Several actions were filed in New York federal court against Forest Laboratories alleging securities fraud. After the cases were consolidated, Forest paid $65 million to settle the litigation. With defense costs, the total cost was about $84 million.
Forest had constructed an eight-level tower of insurance coverage. A primary layer was followed by seven excess layers, each with a limit of $10 million. After exhausting the primary level and four excess levels to pay defense costs and a portion of the settlement, Forest filed suit against the three remaining excess carriers: Arch Insurance Company (level five), Old Republic Insurance Company (level six), and RSUI (the seventh and final layer).
Arch and Old Republic settled for less than the $10 million policy limits, but Forest said it “filled in the gaps” to reach the mark for each policy. The insured filed an amended complaint against RSUI seeking contribution.
RSUI refused to pay – taking the position that because neither Arch nor Old Republic paid the entirety of their policy limits, the “attachment point” was not reached for RSUI’s policy and it owed nothing to Forest.
The trial court agreed with RSUI. The policy specifically provides that “RSUI will pay upon the exhaustion of the underlying policies ‘solely as a result of actual payment of a Covered Claim pursuant to the terms and conditions of the Underlying Insurance thereunder.’” The court held that such language was not ambiguous, and the policy “requires RSUI to pay only after the insurance has been paid under the provisions of the underlying policies (‘terms and conditions of the Underlying Insurance thereunder’), which provisions necessarily include their term limits.
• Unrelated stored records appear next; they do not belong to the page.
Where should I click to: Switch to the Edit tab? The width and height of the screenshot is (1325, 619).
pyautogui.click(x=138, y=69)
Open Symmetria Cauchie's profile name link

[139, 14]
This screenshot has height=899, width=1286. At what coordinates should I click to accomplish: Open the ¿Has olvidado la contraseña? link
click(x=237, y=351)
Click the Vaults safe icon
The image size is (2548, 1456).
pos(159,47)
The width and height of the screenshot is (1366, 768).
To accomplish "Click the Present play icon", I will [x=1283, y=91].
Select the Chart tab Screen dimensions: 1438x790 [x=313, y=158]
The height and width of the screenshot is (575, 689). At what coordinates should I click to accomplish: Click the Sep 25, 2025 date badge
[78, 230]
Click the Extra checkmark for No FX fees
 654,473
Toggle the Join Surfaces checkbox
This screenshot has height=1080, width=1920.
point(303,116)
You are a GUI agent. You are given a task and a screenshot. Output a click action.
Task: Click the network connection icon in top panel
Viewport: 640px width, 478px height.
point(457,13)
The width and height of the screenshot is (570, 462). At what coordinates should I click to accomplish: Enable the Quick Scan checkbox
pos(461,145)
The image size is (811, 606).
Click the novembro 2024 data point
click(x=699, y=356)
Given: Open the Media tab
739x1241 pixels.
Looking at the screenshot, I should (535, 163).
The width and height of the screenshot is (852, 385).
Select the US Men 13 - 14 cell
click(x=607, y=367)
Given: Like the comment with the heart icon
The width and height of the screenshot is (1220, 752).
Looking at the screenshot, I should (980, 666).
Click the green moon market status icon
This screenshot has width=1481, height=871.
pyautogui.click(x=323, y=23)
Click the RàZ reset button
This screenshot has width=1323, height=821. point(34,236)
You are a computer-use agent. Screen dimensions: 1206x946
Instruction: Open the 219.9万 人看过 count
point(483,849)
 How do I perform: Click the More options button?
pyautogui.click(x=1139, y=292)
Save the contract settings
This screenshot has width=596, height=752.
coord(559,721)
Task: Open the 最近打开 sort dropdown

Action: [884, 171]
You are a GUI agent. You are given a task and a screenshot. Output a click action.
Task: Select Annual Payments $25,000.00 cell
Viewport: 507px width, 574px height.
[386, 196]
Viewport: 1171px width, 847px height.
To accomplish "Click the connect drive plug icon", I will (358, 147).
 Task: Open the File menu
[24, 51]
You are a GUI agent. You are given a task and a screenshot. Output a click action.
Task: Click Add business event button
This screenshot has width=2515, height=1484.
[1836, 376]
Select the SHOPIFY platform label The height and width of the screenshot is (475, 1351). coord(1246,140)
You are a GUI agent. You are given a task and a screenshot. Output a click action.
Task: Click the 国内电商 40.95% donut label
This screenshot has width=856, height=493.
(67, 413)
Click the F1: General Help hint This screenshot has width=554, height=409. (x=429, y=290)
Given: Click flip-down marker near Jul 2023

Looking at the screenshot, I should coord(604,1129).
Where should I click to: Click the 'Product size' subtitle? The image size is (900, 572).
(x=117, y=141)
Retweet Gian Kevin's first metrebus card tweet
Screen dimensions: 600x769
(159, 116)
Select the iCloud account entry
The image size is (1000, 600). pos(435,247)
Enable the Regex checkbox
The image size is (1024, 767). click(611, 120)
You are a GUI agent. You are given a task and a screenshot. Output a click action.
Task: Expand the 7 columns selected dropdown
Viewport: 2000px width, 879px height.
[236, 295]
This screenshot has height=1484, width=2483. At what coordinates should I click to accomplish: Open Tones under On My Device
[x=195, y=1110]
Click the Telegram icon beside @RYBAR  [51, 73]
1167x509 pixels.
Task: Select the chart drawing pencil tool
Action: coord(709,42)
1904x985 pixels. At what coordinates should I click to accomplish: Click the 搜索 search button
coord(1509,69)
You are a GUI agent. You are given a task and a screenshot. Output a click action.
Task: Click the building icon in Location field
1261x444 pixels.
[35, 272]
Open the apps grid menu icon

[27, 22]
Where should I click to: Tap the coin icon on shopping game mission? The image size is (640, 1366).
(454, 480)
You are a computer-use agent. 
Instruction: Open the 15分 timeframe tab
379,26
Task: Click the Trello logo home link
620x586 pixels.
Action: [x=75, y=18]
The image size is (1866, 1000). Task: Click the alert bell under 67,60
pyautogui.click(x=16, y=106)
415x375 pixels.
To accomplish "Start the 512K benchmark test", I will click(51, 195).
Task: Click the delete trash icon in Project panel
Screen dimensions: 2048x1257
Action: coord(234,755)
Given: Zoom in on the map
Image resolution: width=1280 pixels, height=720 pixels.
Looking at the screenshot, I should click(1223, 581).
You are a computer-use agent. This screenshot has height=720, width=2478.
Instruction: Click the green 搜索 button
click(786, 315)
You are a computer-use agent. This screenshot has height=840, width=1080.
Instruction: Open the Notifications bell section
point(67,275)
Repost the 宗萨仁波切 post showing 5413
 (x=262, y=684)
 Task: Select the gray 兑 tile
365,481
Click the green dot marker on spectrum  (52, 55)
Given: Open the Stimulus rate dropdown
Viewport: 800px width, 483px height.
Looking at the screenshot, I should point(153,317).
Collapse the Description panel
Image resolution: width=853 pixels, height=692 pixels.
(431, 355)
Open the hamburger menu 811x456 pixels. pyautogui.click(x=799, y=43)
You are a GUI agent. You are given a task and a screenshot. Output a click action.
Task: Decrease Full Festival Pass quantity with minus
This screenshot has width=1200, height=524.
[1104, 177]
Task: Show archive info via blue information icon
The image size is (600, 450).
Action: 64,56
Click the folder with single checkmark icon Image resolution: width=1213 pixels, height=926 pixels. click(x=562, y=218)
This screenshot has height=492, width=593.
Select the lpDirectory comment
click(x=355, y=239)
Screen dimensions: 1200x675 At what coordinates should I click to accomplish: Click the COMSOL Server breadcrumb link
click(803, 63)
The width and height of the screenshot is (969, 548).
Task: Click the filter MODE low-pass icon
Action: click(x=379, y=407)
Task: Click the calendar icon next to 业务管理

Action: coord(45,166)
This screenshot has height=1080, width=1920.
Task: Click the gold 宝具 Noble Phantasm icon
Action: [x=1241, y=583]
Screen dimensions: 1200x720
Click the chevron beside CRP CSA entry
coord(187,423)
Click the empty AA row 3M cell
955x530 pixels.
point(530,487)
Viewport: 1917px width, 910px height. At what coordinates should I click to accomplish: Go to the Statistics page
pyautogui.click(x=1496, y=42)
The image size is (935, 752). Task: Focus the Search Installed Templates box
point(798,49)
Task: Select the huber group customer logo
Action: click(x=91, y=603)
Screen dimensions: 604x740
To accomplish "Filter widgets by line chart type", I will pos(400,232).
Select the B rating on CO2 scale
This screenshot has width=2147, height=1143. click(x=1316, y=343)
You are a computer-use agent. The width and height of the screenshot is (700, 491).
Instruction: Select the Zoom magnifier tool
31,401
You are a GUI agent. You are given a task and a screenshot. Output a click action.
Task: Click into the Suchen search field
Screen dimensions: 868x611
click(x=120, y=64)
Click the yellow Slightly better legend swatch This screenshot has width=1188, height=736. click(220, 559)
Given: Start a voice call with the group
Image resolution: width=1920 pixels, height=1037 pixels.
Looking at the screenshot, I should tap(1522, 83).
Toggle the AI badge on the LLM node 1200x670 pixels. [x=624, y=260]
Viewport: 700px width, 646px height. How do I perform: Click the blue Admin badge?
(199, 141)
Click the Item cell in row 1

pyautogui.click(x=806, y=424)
Thus, RSUI pays only after the underlying insurers pay up to their policy limits.”
Forest appealed, but to no avail. In a terse order, an appellate panel unanimously affirmed dismissal of its complaint against RSUI, with costs.
“The motion court properly determined that the express terms of RSUI’s policy providing excess coverage to plaintiff required the previous layer of excess coverage to be exhausted through actual payment of that policy’s limit prior to RSUI being required to pay,” the panel wrote.